*YOUR TASK*. Make an exact copy of all the records.

*THE DATA*.
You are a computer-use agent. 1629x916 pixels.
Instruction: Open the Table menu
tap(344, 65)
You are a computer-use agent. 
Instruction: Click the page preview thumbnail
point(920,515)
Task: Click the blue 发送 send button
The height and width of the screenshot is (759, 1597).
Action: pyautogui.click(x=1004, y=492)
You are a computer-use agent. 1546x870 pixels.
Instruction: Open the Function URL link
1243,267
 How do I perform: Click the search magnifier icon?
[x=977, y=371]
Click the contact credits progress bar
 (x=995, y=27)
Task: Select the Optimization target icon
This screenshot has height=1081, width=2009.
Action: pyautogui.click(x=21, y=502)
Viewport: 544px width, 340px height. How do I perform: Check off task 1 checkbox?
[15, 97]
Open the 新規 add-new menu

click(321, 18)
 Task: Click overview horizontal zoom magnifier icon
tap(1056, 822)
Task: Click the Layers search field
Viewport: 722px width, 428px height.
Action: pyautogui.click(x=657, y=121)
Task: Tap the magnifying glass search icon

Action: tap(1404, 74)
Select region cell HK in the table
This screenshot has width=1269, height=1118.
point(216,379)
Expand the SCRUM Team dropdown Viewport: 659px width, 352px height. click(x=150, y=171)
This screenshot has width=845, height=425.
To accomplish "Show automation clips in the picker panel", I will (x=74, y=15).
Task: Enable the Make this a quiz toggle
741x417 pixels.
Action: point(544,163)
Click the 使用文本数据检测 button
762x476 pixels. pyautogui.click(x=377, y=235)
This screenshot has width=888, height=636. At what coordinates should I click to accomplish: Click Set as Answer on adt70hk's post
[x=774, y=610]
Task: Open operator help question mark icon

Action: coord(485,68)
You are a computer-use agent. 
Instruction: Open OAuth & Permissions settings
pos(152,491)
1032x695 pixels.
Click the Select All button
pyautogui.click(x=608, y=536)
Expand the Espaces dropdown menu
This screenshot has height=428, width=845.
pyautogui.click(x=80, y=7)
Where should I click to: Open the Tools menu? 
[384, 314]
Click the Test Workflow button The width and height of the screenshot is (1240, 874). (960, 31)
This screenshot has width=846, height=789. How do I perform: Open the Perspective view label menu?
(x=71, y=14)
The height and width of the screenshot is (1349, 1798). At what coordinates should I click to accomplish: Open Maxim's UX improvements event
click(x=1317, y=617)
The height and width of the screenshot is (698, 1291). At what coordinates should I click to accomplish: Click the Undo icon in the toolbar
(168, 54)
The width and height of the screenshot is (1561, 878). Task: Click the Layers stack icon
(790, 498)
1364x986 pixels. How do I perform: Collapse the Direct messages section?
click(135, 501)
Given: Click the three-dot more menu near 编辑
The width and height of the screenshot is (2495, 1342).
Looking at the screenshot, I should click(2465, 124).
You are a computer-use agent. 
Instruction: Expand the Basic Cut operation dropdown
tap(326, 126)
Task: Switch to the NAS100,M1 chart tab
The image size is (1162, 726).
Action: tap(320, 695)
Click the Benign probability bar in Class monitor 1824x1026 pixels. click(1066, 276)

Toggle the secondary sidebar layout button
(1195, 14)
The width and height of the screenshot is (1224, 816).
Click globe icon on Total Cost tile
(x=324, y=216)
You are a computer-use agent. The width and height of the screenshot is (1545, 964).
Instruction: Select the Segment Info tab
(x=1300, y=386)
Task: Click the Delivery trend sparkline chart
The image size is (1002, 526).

*FINAL ANSWER*.
You are a computer-use agent. 1629x916 pixels.
Instruction: Open the Table menu
tap(344, 65)
You are a computer-use agent. 
Instruction: Click the page preview thumbnail
point(920,515)
Task: Click the blue 发送 send button
The height and width of the screenshot is (759, 1597).
Action: pyautogui.click(x=1004, y=492)
You are a computer-use agent. 1546x870 pixels.
Instruction: Open the Function URL link
1243,267
 How do I perform: Click the search magnifier icon?
[x=977, y=371]
Click the contact credits progress bar
 (x=995, y=27)
Task: Select the Optimization target icon
This screenshot has height=1081, width=2009.
Action: pyautogui.click(x=21, y=502)
Viewport: 544px width, 340px height. How do I perform: Check off task 1 checkbox?
[15, 97]
Open the 新規 add-new menu

click(321, 18)
 Task: Click overview horizontal zoom magnifier icon
tap(1056, 822)
Task: Click the Layers search field
Viewport: 722px width, 428px height.
Action: pyautogui.click(x=657, y=121)
Task: Tap the magnifying glass search icon

Action: tap(1404, 74)
Select region cell HK in the table
This screenshot has width=1269, height=1118.
point(216,379)
Expand the SCRUM Team dropdown Viewport: 659px width, 352px height. click(x=150, y=171)
This screenshot has width=845, height=425.
To accomplish "Show automation clips in the picker panel", I will (x=74, y=15).
Task: Enable the Make this a quiz toggle
741x417 pixels.
Action: point(544,163)
Click the 使用文本数据检测 button
762x476 pixels. pyautogui.click(x=377, y=235)
This screenshot has width=888, height=636. At what coordinates should I click to accomplish: Click Set as Answer on adt70hk's post
[x=774, y=610]
Task: Open operator help question mark icon

Action: coord(485,68)
You are a computer-use agent. 
Instruction: Open OAuth & Permissions settings
pos(152,491)
1032x695 pixels.
Click the Select All button
pyautogui.click(x=608, y=536)
Expand the Espaces dropdown menu
This screenshot has height=428, width=845.
pyautogui.click(x=80, y=7)
Where should I click to: Open the Tools menu? 
[384, 314]
Click the Test Workflow button The width and height of the screenshot is (1240, 874). (960, 31)
This screenshot has width=846, height=789. How do I perform: Open the Perspective view label menu?
(x=71, y=14)
The height and width of the screenshot is (1349, 1798). At what coordinates should I click to accomplish: Open Maxim's UX improvements event
click(x=1317, y=617)
The height and width of the screenshot is (698, 1291). At what coordinates should I click to accomplish: Click the Undo icon in the toolbar
(168, 54)
The width and height of the screenshot is (1561, 878). Task: Click the Layers stack icon
(790, 498)
1364x986 pixels. How do I perform: Collapse the Direct messages section?
click(135, 501)
Given: Click the three-dot more menu near 编辑
The width and height of the screenshot is (2495, 1342).
Looking at the screenshot, I should click(2465, 124).
You are a computer-use agent. 
Instruction: Expand the Basic Cut operation dropdown
tap(326, 126)
Task: Switch to the NAS100,M1 chart tab
The image size is (1162, 726).
Action: tap(320, 695)
Click the Benign probability bar in Class monitor 1824x1026 pixels. click(1066, 276)

Toggle the secondary sidebar layout button
(1195, 14)
The width and height of the screenshot is (1224, 816).
Click globe icon on Total Cost tile
(x=324, y=216)
You are a computer-use agent. The width and height of the screenshot is (1545, 964).
Instruction: Select the Segment Info tab
(x=1300, y=386)
Task: Click the Delivery trend sparkline chart
The image size is (1002, 526).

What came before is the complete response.